The second thing that struck me was how many women in our group of about 60 prospective jurors said in open court that they were unsure they could fairly judge the defendant because they had experienced some form of sexual abuse in their own lives or knew people who had. The judge was not surprised by these urgent responses; clearly he had heard it before in such cases, and so he quickly tried to reassure these prospective jurors that they would not be put on trial during the jury selection process; that they would not be asked by the lawyers to recount their own experiences.

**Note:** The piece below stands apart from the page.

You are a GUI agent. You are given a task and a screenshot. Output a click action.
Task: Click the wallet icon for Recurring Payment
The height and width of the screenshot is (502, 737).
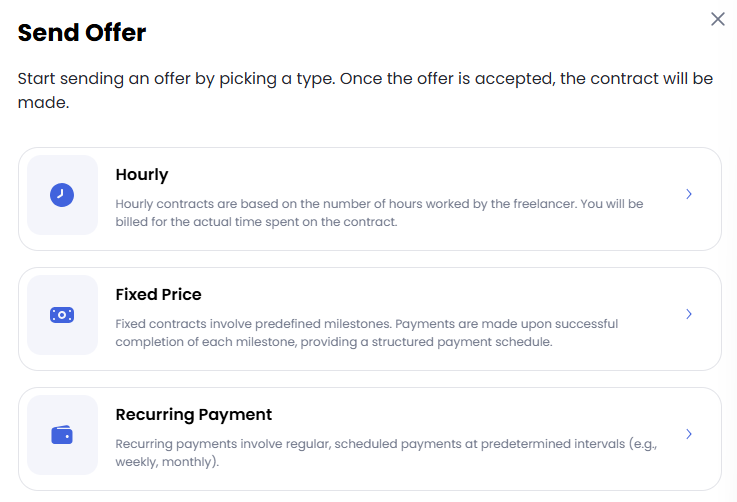point(62,435)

But that didn’t mean the trial itself wouldn’t bring up memories that some jurors clearly wanted to repress. One juror said just that: that she wasn’t sure what the evidence would be, but that she feared it would force her to confront experiences in her past that she did not wish to confront. She didn’t say that she couldn’t fairly judge the case, she told all of us, she just wanted the judge and the lawyers to know how she felt. At this point, all we knew about the case—all I know about it now as I write this—is that the defendant faced one charge stemming from conduct between 2006 and 2009.
During all these exchanges I tried to watch the defendant from my vantage point in the jury box. He is a small man, and relatively thin, and looked to be in his 50s or 60s. The two defense attorneys, both women, both clearly younger than their client, had wisely placed him as far from the jury box as possible. I did not see him speak to his attorneys or interact with them in any way. I did not see him wince or otherwise react when he was adjudged guilty before the first witness had been heard, by the people called to give him a fair trial.

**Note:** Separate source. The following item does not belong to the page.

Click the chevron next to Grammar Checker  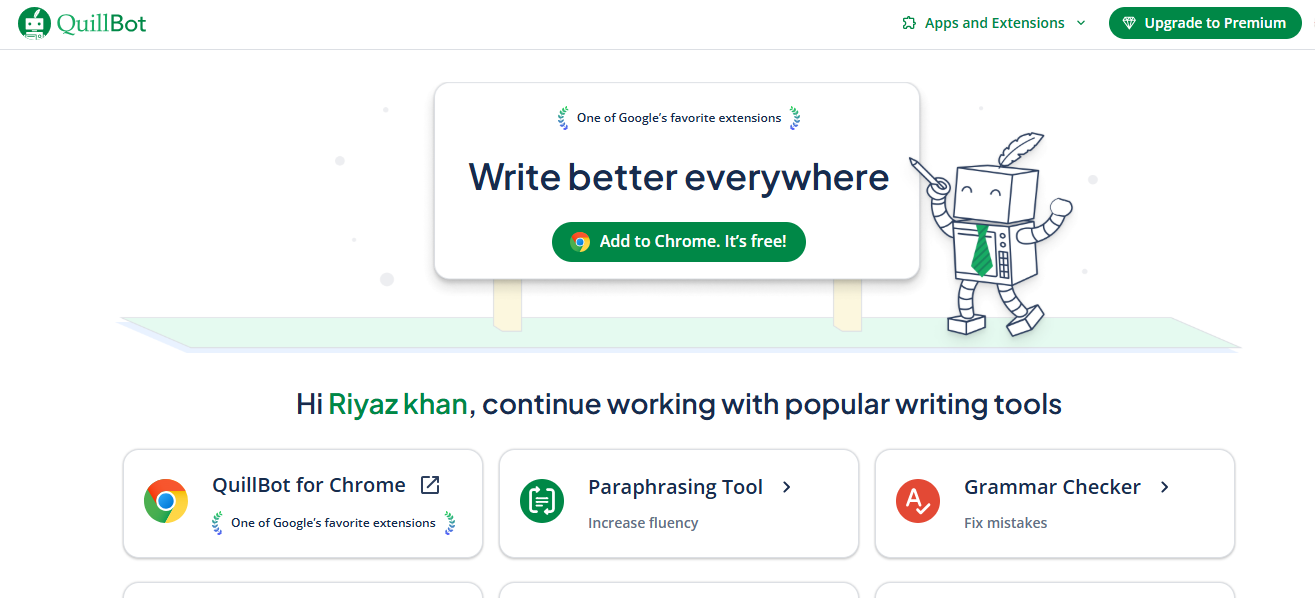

Some people in the jury pool were desperate not to serve. One said she had an elderly parent to take care of. Another said he had business travel he couldn’t miss. One man told us that he suffered from panic attacks and took Xanax several times throughout the day. One woman let us know she has Crohn’s disease and would need to go to the bathroom many times during the course of testimony. An elderly man said the same thing on account of his diabetes. The nice man sitting next to me couldn’t hear the judge even with his hearing aids turned up, so he was given a set of headphones (which he said didn’t work very well).

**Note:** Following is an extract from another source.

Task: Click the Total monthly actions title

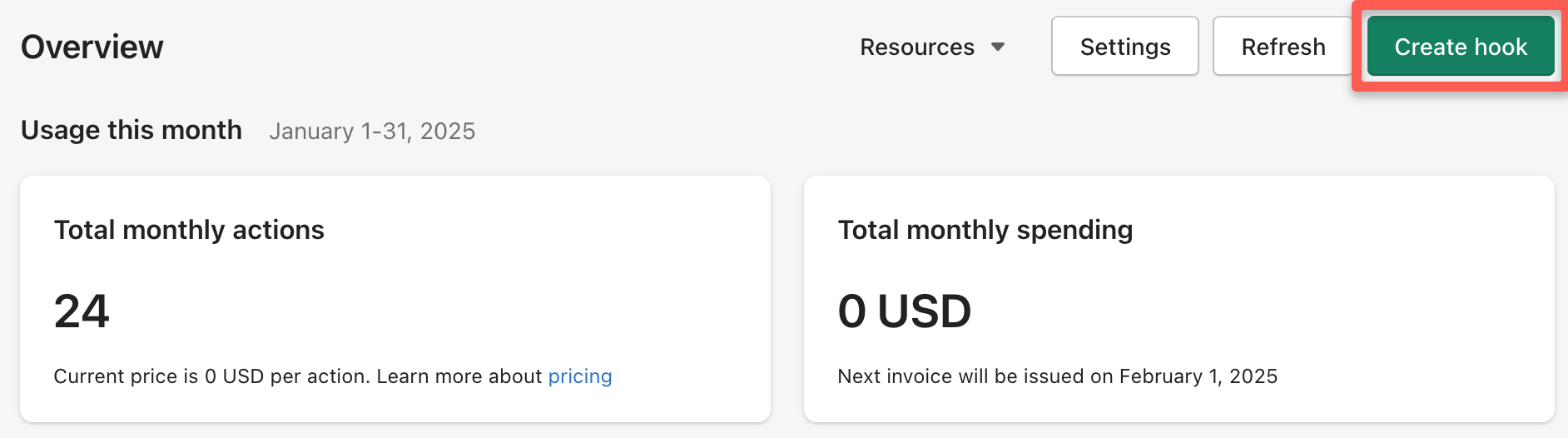Action: pyautogui.click(x=189, y=230)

And then there were jurors, I would say the vast majority, who said they weren’t sure they could give the defendant a fair trial but were willing to keep an open mind. And those were the jurors the lawyers would fight over for the rest of the day. The jurors whose views about crime and punishment and law and order would be probed. The jurors who finally would hear the story of the crime and ultimately render their verdict about whether the man against the wall on the far side of the room was guilty or not.
I did not get selected. I never do. I never can get past the question the judges always ask about weighing a case based solely on the evidence and law presented in court. I agree such an admonition is essential, and too often ignored by jurors, but I cannot unlearn or forget what I have learned as a lawyer and after nearly a quarter of a century of work as a journalist covering criminal justice. In the span of the jury questioning I witnessed I already was wondering why the charges had come so many years after the alleged assault, and whether there were any plea negotiations before the start of the trial, and whether the defense planned to use expert witnesses to testify about the reliability of survivor testimony.
As I left the courthouse it dawned on me that the judge had assumed the role of therapist. That simply didn’t happen when I first started covering jury selections. We are having a different kind of national discussion these days about sexual assault, and how the law ought to handle it, and the echoes of that new dialogue permeated the courtroom even before the first witness was sworn in.
Senior Editor Andrew Cohen, a lawyer and legal analyst, edits The Marshall Project’s daily newsletter, Opening Statement. The defendant in the case, Ralph Ramon Lujan, was found guilty on March 12 of sexual assault on a minor child under the age of 15 by a person in a position of trust, a Class 3 felony in Colorado. He is being held without bond until his scheduled sentencing on May 20.